CELL_AFTER should be

#! FIELDS time cell_after.ax cell_after.ay cell_after.az cell_after.bx cell_after.by cell_after.bz cell_after.cx cell_after.cy cell_after.cz
 0.000000 4.533710 -0.000059 -0.000008 0.000059 4.533710 -0.000172 2.266895 2.266952 3.205730
 1.000000 -0.396226 4.289476 -1.413481 -1.244340 1.260309 4.173460 2.249665 3.307132 2.134590
 2.000000 -3.016552 1.123968 -3.192434 -1.055123 -4.375593 -0.543533 -4.309790 -1.356178 0.375612
 3.000000 -4.083873 1.923282 -0.421306 0.339577 -0.267554 -4.513051 -3.243502 -2.069026 -2.398628
 4.000000 -4.020722 2.094622 -0.029688 -1.060483 -1.979827 3.938298 -1.263169 2.532008 3.542306

As you can see, the generating vectors of the periodic lattice before fitting are constant. On the other hand, after fitting these vectors change so as to keep RNA correctly aligned to its reference structure.

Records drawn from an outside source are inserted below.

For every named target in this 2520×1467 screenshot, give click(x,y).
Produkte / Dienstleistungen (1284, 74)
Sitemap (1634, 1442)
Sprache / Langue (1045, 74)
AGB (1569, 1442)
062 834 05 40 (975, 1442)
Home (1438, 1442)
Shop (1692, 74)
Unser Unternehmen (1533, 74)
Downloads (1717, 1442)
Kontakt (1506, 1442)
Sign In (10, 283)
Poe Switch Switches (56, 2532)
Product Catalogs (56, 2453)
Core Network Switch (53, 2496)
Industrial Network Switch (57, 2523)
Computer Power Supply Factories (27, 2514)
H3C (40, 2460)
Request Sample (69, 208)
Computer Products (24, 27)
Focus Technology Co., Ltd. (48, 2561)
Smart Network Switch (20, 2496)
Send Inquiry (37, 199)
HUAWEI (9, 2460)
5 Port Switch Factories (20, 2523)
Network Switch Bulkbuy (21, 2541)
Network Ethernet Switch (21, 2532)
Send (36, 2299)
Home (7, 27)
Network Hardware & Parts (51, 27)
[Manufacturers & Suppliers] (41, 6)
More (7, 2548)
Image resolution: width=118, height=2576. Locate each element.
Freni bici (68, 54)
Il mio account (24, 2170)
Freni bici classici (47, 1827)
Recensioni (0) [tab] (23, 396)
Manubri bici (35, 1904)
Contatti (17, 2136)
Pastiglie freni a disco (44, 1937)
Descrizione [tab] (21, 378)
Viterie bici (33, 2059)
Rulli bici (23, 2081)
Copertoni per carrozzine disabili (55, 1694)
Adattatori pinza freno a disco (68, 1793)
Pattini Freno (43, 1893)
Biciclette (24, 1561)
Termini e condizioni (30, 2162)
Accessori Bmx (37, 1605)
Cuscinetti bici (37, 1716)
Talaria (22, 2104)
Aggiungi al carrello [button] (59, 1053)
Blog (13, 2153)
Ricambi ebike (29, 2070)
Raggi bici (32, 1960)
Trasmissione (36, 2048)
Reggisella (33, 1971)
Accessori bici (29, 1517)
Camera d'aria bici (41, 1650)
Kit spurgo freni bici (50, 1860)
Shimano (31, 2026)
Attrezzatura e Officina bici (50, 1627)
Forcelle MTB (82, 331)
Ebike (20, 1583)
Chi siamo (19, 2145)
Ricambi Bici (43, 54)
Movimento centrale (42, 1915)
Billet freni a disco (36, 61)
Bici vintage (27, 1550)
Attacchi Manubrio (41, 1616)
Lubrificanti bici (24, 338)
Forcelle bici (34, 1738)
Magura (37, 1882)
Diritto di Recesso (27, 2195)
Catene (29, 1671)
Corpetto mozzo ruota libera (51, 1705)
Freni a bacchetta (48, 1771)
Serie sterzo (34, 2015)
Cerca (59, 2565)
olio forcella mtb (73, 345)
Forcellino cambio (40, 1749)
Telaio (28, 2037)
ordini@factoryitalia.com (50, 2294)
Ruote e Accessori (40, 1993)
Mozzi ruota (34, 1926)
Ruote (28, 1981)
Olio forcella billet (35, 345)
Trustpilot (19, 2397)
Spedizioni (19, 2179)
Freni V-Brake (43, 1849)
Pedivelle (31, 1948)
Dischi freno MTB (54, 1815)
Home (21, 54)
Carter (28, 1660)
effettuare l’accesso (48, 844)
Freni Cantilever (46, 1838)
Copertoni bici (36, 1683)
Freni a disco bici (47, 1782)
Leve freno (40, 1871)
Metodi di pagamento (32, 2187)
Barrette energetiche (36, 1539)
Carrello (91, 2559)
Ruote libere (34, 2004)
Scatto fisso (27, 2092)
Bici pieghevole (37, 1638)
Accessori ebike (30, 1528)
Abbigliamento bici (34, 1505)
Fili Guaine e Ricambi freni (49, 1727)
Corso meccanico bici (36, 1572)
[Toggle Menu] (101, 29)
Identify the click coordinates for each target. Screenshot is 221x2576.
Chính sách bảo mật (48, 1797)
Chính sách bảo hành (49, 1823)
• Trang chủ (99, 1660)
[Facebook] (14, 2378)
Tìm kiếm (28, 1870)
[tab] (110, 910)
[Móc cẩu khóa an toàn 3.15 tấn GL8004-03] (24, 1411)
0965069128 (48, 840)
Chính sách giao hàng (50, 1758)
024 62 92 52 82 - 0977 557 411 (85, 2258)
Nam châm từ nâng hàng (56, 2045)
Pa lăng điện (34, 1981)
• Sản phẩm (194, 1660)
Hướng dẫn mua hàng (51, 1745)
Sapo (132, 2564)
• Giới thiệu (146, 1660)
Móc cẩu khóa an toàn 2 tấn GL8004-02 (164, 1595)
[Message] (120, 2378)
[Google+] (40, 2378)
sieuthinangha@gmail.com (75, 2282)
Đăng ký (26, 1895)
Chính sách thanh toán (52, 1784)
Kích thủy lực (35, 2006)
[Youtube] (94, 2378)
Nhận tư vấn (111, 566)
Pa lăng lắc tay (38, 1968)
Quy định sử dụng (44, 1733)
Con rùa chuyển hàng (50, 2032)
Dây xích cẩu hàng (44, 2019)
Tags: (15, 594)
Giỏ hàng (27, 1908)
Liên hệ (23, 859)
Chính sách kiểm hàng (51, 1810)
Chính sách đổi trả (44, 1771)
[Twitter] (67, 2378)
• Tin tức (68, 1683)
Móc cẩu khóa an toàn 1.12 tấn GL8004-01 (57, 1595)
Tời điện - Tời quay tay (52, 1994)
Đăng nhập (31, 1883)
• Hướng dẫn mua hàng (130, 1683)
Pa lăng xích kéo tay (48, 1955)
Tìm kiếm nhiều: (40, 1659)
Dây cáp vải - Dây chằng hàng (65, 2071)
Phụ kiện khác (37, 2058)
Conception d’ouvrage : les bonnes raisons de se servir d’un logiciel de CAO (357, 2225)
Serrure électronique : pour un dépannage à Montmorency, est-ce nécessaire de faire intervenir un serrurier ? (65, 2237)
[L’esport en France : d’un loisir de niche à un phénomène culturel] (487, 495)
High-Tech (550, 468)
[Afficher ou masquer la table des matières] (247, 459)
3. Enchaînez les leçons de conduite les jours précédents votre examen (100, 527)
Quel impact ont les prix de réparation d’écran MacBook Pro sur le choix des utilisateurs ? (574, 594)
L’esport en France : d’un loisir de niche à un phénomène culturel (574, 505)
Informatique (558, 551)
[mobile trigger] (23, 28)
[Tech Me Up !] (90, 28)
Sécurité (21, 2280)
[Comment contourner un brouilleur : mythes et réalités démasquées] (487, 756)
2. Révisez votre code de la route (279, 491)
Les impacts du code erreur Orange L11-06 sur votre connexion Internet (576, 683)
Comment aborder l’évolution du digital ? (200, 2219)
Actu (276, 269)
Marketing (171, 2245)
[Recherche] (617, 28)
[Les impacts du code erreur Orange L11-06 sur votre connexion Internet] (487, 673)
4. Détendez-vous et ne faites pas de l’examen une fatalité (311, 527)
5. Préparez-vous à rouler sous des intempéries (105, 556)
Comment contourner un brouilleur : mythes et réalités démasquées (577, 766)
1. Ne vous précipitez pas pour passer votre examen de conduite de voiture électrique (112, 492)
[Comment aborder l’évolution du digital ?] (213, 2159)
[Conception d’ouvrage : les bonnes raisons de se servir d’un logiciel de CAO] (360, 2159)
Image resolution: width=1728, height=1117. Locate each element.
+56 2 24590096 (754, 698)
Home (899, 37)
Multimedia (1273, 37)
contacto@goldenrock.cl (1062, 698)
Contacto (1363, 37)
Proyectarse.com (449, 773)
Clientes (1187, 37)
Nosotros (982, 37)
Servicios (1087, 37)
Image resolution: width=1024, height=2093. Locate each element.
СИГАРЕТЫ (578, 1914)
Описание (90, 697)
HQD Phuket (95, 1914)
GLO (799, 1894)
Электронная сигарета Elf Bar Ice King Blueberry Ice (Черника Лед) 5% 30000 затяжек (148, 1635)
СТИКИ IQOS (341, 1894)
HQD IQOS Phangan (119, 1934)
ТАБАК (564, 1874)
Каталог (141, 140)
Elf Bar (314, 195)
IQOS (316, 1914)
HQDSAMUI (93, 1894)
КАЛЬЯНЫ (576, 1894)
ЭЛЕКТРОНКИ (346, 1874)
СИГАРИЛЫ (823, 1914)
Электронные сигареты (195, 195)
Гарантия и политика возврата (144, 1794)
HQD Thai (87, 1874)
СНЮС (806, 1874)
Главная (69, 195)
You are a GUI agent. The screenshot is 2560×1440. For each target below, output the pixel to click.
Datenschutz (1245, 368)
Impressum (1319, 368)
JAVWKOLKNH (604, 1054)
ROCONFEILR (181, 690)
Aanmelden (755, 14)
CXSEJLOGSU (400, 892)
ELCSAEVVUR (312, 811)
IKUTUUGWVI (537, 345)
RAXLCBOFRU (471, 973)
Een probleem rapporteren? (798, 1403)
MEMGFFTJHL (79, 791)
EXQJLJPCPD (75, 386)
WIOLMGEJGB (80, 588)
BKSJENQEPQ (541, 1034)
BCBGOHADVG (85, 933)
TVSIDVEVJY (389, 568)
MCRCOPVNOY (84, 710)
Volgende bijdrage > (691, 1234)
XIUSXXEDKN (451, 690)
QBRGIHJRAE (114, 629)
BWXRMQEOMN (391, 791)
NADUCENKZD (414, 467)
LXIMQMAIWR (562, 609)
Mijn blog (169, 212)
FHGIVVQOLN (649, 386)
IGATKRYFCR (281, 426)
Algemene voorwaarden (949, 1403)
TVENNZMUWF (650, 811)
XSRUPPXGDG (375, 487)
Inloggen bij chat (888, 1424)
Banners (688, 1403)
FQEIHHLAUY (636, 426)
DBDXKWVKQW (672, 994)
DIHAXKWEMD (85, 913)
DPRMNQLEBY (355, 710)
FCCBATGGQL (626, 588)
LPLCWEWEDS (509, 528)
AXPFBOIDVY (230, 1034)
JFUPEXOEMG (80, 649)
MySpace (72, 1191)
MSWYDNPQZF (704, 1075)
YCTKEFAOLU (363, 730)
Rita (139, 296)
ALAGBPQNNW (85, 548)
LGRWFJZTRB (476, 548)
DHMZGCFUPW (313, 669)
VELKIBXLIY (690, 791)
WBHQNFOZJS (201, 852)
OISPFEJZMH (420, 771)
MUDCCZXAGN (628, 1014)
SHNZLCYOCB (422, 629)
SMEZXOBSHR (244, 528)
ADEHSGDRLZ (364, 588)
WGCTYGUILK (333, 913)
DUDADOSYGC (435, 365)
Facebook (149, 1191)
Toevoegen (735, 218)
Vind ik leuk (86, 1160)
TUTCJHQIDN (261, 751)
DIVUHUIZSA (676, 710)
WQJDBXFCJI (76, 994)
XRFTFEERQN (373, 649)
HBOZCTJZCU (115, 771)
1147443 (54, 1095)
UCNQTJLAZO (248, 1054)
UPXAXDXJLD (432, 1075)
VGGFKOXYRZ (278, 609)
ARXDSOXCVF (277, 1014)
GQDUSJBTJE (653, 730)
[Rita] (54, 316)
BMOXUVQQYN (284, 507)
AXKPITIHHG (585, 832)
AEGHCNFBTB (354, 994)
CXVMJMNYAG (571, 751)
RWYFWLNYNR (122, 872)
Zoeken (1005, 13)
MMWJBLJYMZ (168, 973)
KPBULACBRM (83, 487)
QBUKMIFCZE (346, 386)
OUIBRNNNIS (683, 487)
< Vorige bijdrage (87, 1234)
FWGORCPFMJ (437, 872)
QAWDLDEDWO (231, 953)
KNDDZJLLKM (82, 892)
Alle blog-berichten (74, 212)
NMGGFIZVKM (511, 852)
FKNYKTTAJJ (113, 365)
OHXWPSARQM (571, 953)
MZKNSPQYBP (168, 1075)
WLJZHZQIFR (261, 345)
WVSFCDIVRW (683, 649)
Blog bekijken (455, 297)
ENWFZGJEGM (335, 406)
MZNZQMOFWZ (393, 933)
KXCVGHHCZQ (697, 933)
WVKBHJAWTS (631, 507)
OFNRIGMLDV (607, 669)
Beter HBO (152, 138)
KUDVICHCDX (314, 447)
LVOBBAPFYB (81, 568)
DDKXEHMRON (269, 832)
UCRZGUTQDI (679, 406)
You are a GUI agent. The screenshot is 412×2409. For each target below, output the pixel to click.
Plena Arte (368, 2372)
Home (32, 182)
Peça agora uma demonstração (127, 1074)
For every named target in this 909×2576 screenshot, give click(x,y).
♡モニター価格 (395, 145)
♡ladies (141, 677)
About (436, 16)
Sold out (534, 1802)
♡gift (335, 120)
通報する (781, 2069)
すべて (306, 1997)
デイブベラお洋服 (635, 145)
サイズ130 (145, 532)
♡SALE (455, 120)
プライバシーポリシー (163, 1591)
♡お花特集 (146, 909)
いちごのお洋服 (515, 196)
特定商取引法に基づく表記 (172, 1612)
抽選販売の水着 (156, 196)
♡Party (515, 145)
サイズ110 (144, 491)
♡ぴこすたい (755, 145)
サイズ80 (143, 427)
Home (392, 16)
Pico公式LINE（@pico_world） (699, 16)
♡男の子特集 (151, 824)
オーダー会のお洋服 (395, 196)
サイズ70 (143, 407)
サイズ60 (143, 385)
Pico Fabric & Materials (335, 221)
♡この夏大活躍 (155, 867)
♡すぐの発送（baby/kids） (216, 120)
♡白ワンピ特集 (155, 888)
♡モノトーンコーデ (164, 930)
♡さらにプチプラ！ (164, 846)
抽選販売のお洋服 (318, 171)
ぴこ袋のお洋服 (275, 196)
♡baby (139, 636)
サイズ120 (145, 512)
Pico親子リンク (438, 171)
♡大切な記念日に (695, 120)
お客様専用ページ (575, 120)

Later on you will learn how to add a bias potential on a give collective variable. In principle, you could also add a RESTRAINT to the cell_after.* variables of the last example. This would allow you to force your molecule to a specific orientation.

Conclusions

In summary, in this tutorial you should have learned how to use PLUMED to:

• Manipulate atomic coordinates.
• Compute collective variables.

All of this was done by just reading an already available trajectory. Notice that there are many alternative tools that could have been used to do the same exercise. Indeed, if you are familiar with other tools, it might be a good idea to also try them and compare the results. The special things of working with PLUMED are the following:

• PLUMED implements a vast library of useful collective variables. Browse the manual and search for ideas that are suitable for your system.
• PLUMED has a simple and intuitive syntax to combine collective variables ending up in descriptors capable to characterize complex conformational changes.
• And finally, the most special thing: any collective variable that can be computed within PLUMED can also be biased while you are running your MD simulation! You will learn more later about this topic.

The last point is probably the main reason why PLUMED exists and what distinguishes it from other available software.